[Start of section]

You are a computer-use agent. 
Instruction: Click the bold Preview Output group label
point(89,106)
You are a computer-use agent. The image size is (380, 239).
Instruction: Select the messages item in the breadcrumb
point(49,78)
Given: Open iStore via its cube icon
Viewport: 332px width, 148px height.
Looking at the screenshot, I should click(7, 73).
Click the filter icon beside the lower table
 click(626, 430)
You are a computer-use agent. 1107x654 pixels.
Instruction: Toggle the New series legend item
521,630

[End of section]
[Start of section]

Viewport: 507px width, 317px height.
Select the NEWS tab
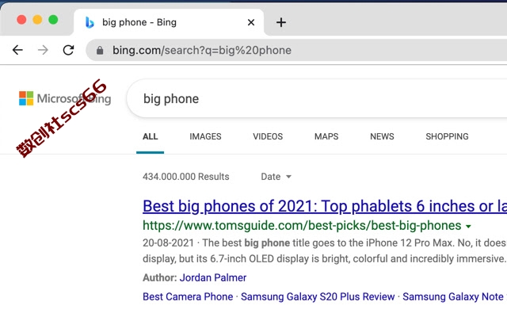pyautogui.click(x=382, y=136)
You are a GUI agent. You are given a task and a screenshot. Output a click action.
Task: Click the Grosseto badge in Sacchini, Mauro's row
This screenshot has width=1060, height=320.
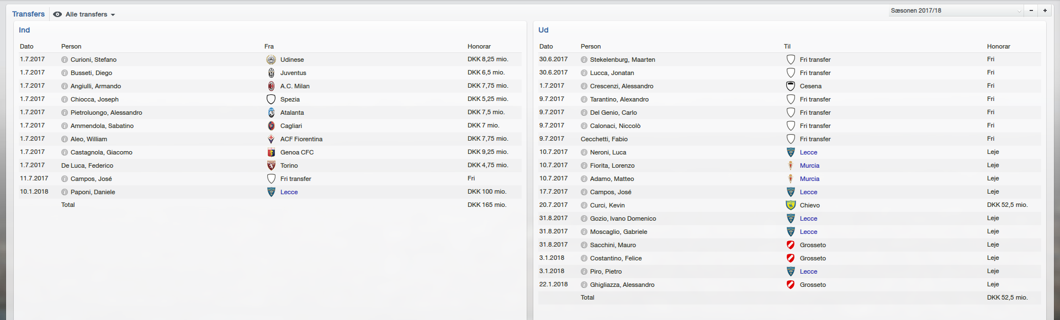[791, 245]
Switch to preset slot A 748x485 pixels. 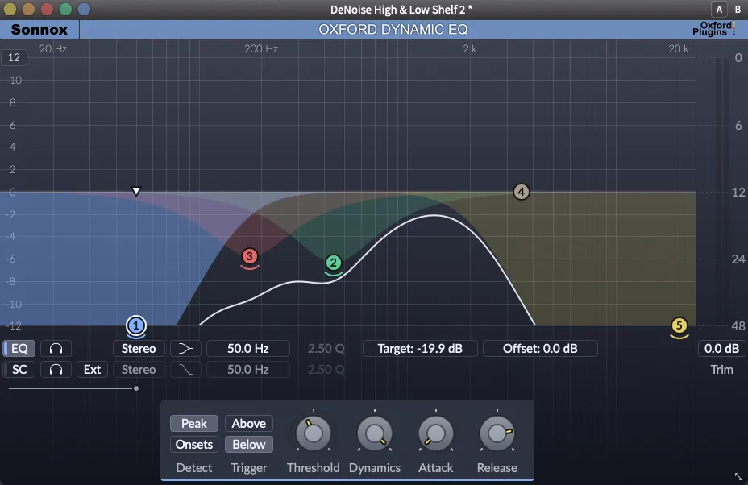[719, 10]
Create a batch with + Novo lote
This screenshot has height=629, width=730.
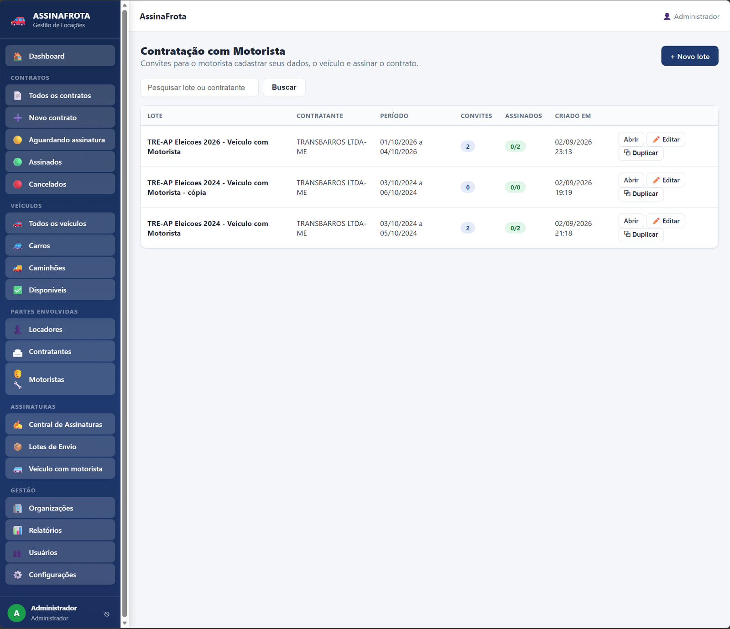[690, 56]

[End of section]
[Start of section]

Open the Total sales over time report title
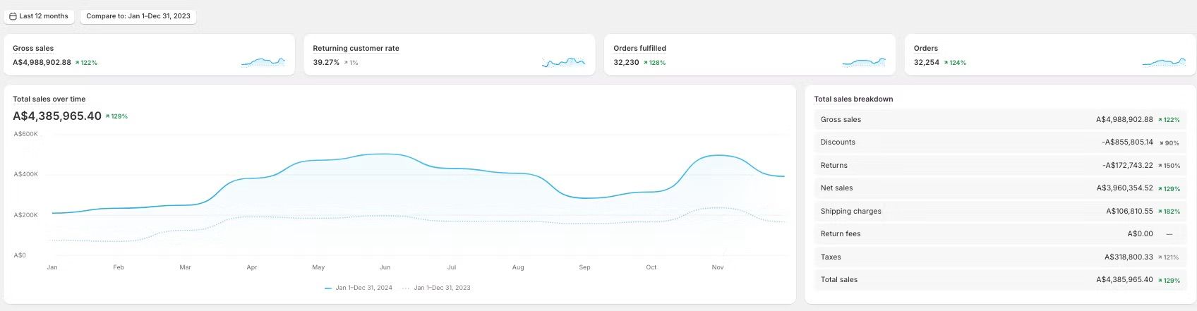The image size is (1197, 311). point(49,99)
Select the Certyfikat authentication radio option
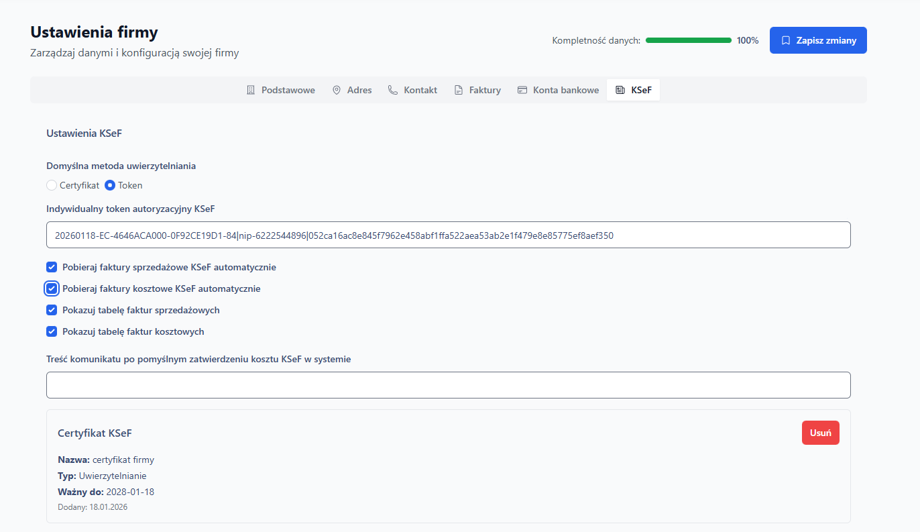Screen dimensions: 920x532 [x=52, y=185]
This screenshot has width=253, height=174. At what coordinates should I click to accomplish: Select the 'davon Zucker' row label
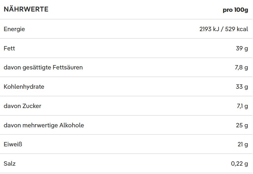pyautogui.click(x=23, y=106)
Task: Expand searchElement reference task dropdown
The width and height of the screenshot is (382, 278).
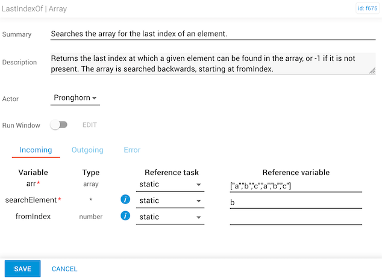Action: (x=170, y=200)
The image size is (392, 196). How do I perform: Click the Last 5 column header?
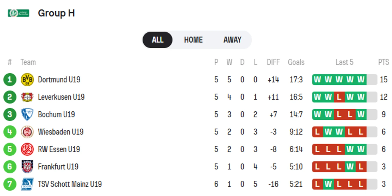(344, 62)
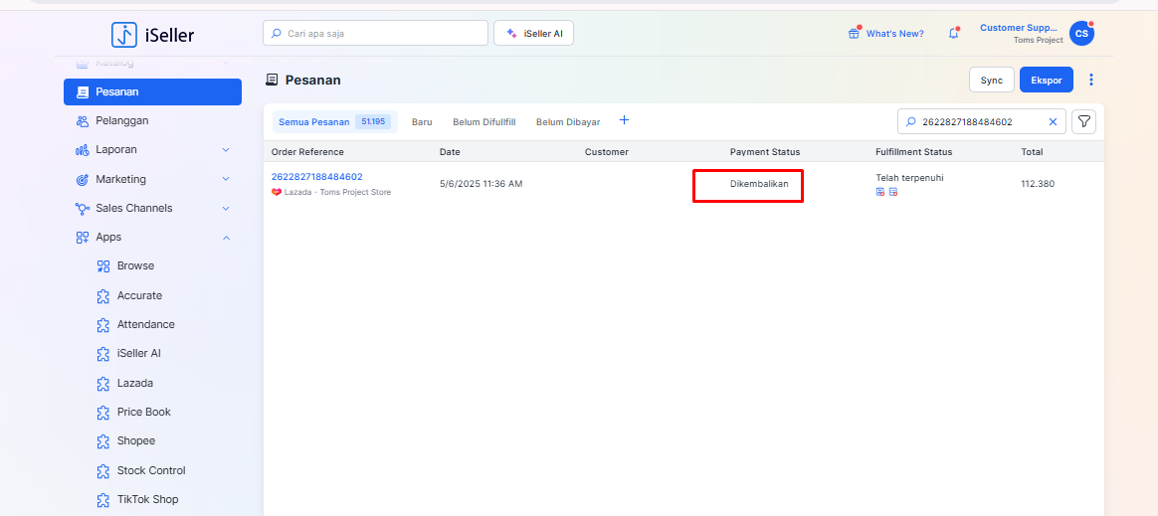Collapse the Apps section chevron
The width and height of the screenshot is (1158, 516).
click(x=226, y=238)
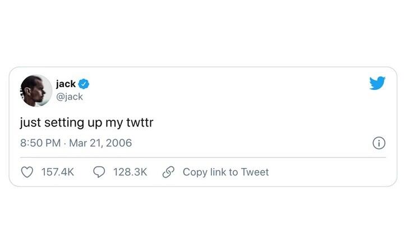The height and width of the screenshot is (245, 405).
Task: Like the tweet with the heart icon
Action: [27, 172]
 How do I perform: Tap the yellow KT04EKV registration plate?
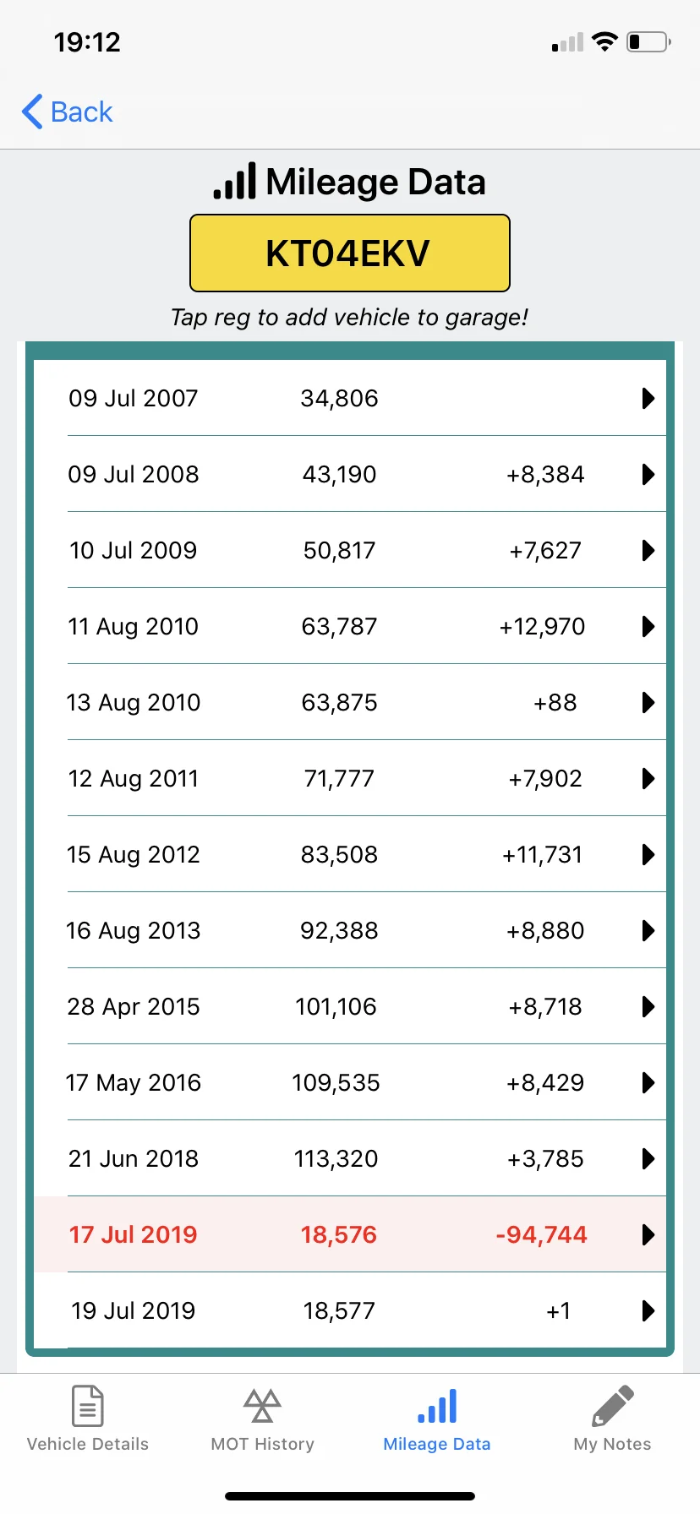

[End of section]

## WORK TO COMPLETE:
Out of the records above, please copy exactly the lines from the line with "Task: Expand searchElement" up to and including the line with "How do I perform: Tap", minus the pictures.

## RESPONSE:
Task: Expand searchElement reference task dropdown
The width and height of the screenshot is (382, 278).
Action: (x=170, y=200)
The image size is (392, 196). How do I perform: Click the Last 5 column header?
(344, 62)
Collapse the Apps section chevron
The width and height of the screenshot is (1158, 516).
click(x=226, y=238)
The height and width of the screenshot is (245, 405).
Task: Like the tweet with the heart icon
Action: [27, 172]
 How do I perform: Tap the yellow KT04EKV registration plate?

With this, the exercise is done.